Serve with warmed flour tortillas or low fat corn bread.

Servings: 8

2 teaspoons vegetable oil
3/4 cup onion, medium dice
1/4 cup carrot, peeled and medium dice
1/4 cup celery stalk, medium dice
1/4 cup red bell pepper, medium dice
1 medium garlic clove, minced
1/2 teaspoon chili powder
1 teaspoon ground coriander
1 teaspoon ground cumin
1/2 teaspoon dried oregano
1/2 teaspoon paprika
1/8 to 1/4 teaspoon cayenne pepper
4 cups low sodium chicken broth
1 cup water
1/2 cup canned crushed tomatoes
1 1/2 teaspoons kosher salt, plus more as needed
1/2 teaspoon freshly ground black pepper, more as needed
5 (6-inch) corn tortillas, cut into 1/2-inch pieces

2 cups, cooked chicken breast, cut in small cubes (I used rotisserie chicken)
1/2 cup 2% milk
Kosher salt
Freshly ground black pepper

Optional garnishes:
Crushed baked tortillas chips or tortilla strips
Thinly sliced green onion
Minced cilantro
Diced tomato
Light sour cream

Heat the oil in a large saucepan or Dutch oven over medium heat until shimmering. Add the onion, carrot, celery, and bell pepper and season with salt and pepper. Cook, stirring occasionally, until the vegetables have softened, about 6 minutes.

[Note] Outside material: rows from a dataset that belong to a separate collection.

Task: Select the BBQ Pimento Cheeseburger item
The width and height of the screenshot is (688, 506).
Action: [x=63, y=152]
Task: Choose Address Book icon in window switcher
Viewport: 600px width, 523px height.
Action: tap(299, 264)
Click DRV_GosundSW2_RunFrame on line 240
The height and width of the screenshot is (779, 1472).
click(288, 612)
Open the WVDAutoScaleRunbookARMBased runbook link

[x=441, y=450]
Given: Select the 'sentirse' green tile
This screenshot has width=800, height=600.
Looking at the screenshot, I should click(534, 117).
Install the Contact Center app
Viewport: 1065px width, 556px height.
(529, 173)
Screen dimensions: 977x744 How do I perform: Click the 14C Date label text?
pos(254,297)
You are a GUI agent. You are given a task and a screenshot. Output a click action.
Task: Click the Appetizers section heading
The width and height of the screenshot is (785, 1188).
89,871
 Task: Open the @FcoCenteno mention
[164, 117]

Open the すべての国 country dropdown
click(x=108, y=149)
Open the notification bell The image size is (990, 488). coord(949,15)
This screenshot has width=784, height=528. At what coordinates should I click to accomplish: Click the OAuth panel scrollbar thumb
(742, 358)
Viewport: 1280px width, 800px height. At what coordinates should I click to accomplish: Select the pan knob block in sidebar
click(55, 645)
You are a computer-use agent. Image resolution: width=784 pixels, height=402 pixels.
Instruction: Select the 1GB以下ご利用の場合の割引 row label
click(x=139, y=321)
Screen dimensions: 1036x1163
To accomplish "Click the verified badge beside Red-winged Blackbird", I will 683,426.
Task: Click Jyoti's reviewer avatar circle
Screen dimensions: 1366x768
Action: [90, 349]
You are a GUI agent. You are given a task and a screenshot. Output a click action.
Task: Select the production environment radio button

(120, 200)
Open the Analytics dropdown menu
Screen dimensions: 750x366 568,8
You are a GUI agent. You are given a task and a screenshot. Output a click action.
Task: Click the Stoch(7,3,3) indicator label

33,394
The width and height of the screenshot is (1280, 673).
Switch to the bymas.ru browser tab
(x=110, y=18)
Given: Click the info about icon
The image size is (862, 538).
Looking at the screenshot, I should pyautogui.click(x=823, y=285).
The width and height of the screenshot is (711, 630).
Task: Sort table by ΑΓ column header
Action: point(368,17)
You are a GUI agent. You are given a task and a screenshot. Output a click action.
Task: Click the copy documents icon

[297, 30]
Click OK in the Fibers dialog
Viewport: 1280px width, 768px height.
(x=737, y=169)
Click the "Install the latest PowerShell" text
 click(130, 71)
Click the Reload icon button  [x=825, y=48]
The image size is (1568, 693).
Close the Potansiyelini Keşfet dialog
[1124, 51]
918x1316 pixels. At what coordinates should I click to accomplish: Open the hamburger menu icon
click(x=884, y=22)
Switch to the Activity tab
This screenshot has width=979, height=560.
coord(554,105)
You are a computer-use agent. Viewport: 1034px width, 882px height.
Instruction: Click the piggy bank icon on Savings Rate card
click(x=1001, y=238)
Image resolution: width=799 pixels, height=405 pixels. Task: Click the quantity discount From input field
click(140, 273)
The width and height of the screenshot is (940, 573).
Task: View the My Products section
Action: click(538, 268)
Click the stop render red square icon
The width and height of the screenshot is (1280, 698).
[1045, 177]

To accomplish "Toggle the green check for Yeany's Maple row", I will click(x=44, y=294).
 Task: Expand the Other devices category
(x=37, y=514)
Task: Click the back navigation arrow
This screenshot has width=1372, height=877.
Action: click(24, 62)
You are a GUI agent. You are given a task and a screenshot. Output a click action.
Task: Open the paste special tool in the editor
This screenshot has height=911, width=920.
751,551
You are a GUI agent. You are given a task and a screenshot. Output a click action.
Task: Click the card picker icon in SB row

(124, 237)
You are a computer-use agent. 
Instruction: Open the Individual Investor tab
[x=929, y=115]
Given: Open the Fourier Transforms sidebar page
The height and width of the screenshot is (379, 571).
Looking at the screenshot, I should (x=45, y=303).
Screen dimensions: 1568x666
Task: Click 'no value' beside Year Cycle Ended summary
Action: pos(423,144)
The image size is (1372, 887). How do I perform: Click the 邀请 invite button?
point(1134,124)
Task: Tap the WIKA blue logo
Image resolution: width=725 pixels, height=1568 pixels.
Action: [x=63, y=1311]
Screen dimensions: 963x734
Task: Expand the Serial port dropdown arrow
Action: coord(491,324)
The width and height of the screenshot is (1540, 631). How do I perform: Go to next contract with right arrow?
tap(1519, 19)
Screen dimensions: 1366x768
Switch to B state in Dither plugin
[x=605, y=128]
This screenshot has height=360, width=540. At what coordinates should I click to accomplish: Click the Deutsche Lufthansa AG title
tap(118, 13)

Add the garlic, chili powder, coriander, cumin, oregano, paprika, and cayenne and cook, stirring occasionally, until fragrant, about 2 minutes. Add the broth, water, tomatoes, and measured salt and pepper, stir to combine, and bring to a boil.

Reduce the heat to low, add the tortillas, and stir to combine. Simmer, stirring occasionally, until the tortillas have disintegrated and the soup has thickened, about 1 hour.

When the thickened soup is finished simmering, add the chicken and milk and stir to combine. Simmer slowly until the flavors meld, about 15 minutes. Taste and season with salt and pepper as needed.

Serve the soup topped with your choice of garnishes.

Per Serving (does not include garnishes): 190 Calories; 6g Fat (27.2% calories from fat); 1g Saturated Fat; 22g Protein; 13g Carbohydrate; 2g Dietary Fiber; 41mg Cholesterol; 706mg Sodium. Exchanges: 1/2 Grain(Starch); 2 1/2 Lean Meat; 1/2 Vegetable; 0 Non-Fat Milk; 1/2 Fat.